I tried to install it but when I tested it I got:
error: Failed dependencies:
filesystem \’ bash -c “echo date”; \
cat /tmp/echo)
date
cat: /tmp/echo: No such file or directory
If you’re not completely certain, go back to the first session and
undo the mod:
Check your work and start again.
This worked for me for fedora 16 and fedora 18 running on different VMs
on different host machines.
John Dorflinger
Thank you for the clarity and easy fix.
Soren
Why is Fedora using Bash as the system shell? Debian seems to go with Dash based on the idea that the simplest possible system shell is the most secure one (kinda makes sense).
Mark Mays
For Fedora 20, no update is appearing in my repo and my bash version is still 4.2.47. Any ideas on why the update isn’t appearing?
Ryan Lerch
Hi Mark,
This could be a few things. It might be that your yum cache is old and it is not finding the new packages. You could try cleaning out the yum cache with:
then trying to update bash with
Or it could be that you have the fastestmirror plugin installed, and it is finding a mirror that has old packages. You could try the following command to disable the plugin and try to install bash:
sudo yum –disableplugin=fastestmirror update bash
Mark Mays
Great! Thanks. Clearing the cache worked.
Henry Grebler
I really appreciate all the work done to respond to Shellshock by the
people at Fedora and the wider Linux community; and I do understand
about limited resources.
However, I have a small quibble which I think is perhaps more
significant given this is a security issue. Looking at the fix for
fedora 19, the rpm is called bash-4.2.48-2.fc19.i686.rpm. Similar
numbers appear if ‘rpm –query -i’ is used:
Name : bash
Version : 4.2.48
Release : 2.fc19
Architecture: i686
But these numbers are not the same as that reported by the software
itself:
GNU bash, version 4.2.48(1)-release (i686-redhat-linux-gnu)

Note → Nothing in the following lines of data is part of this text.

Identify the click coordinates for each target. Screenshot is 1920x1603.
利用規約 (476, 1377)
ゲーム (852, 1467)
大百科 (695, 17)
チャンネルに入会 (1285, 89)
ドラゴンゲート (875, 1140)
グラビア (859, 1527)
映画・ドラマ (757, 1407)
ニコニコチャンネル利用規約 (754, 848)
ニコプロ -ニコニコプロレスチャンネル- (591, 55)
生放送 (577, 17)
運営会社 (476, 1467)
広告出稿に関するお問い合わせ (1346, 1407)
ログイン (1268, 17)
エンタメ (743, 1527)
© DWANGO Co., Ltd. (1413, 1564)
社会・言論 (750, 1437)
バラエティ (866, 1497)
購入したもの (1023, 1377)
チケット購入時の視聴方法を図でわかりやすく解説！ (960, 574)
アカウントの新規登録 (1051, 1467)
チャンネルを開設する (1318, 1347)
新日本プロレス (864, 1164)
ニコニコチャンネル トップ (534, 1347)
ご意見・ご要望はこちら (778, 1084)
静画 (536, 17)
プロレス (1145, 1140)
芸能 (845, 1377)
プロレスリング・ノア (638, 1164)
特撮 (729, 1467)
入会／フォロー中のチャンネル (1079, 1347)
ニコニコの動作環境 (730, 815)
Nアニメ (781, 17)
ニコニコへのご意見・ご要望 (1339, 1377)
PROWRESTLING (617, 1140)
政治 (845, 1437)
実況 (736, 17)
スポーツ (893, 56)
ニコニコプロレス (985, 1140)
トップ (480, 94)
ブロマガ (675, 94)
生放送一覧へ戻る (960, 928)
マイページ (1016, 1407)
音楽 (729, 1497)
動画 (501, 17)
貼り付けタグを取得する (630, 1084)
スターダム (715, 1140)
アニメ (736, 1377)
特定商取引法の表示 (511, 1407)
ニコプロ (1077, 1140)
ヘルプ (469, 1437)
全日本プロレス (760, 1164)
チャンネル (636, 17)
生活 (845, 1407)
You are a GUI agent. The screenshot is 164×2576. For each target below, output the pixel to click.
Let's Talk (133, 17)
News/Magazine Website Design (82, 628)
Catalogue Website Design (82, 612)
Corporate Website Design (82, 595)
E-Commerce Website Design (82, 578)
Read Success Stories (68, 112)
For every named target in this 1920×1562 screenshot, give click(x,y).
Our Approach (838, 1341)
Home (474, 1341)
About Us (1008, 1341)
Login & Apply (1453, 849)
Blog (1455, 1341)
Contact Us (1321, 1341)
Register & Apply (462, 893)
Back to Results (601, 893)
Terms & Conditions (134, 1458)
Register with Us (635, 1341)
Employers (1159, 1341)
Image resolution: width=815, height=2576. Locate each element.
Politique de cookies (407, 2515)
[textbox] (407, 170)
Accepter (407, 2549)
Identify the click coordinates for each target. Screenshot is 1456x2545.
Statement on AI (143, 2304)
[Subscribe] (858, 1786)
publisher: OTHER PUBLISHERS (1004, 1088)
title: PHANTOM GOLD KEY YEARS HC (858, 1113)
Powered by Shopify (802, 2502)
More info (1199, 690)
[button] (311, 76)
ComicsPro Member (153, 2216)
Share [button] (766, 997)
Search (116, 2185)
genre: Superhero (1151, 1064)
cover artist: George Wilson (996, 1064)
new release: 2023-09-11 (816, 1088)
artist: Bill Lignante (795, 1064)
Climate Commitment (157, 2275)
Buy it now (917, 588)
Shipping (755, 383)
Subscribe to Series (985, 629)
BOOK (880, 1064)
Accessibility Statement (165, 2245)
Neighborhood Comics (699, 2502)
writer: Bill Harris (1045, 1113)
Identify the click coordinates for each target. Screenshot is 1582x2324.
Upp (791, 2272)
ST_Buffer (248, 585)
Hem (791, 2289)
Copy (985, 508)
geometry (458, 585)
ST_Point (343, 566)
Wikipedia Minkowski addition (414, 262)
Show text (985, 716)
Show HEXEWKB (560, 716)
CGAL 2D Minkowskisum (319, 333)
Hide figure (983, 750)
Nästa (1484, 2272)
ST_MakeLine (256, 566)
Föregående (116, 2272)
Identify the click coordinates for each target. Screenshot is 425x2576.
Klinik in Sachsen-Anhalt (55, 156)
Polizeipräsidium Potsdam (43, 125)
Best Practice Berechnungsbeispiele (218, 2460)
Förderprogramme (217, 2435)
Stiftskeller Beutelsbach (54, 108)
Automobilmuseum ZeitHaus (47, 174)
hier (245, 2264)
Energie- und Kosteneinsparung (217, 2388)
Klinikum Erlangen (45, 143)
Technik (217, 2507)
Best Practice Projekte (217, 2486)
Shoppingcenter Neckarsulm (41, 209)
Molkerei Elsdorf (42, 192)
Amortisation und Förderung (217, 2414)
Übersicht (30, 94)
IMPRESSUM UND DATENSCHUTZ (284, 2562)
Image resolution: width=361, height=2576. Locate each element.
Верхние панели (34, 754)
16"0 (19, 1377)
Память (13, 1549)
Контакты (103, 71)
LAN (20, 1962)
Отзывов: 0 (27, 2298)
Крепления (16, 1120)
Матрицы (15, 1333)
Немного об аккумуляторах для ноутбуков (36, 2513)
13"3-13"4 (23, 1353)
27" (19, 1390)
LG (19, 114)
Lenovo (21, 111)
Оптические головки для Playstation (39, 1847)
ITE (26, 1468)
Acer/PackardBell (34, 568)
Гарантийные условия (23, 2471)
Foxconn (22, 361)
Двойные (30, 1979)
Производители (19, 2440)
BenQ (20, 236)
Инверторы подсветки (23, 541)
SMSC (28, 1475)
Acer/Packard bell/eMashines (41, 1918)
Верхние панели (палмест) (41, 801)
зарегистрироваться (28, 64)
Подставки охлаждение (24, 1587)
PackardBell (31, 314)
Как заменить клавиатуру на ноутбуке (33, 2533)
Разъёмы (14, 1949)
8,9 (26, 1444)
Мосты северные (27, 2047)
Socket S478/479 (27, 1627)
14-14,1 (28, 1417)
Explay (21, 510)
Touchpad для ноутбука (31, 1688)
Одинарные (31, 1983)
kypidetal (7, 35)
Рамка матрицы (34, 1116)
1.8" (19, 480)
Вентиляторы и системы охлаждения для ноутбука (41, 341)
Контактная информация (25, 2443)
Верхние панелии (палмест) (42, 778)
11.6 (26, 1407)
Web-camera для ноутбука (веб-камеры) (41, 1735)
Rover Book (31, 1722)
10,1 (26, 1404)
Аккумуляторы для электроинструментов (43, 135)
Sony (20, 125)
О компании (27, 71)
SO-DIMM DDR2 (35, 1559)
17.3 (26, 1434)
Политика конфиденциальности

You might think you are still running the version with the problem.
You can get a similar (incorrect) version string without running the
software:
@(#)Bash version 4.2.48(1) release GNU
I would like to be able to get positive confirmation that I have a
fixed binary without having to run potentially compromised software.
At least, the binary would contain and display the same version as
claimed in the package. Ideally, it would also contain a string like
to the Shellshock bug.
I’m guessing that the current spate of fixes (I think Red Hat’s are
different) are interim measures; that in the fullness of time GNU will
come out with newer versions of bash containing fixes. These will have
higher rev numbers and will be clearly identifiable.
Deep
Any help on Fedora 8?
Joe Brockmeier
Fedora 8 is well, well past its end of life. You should probably upgrade to a current release.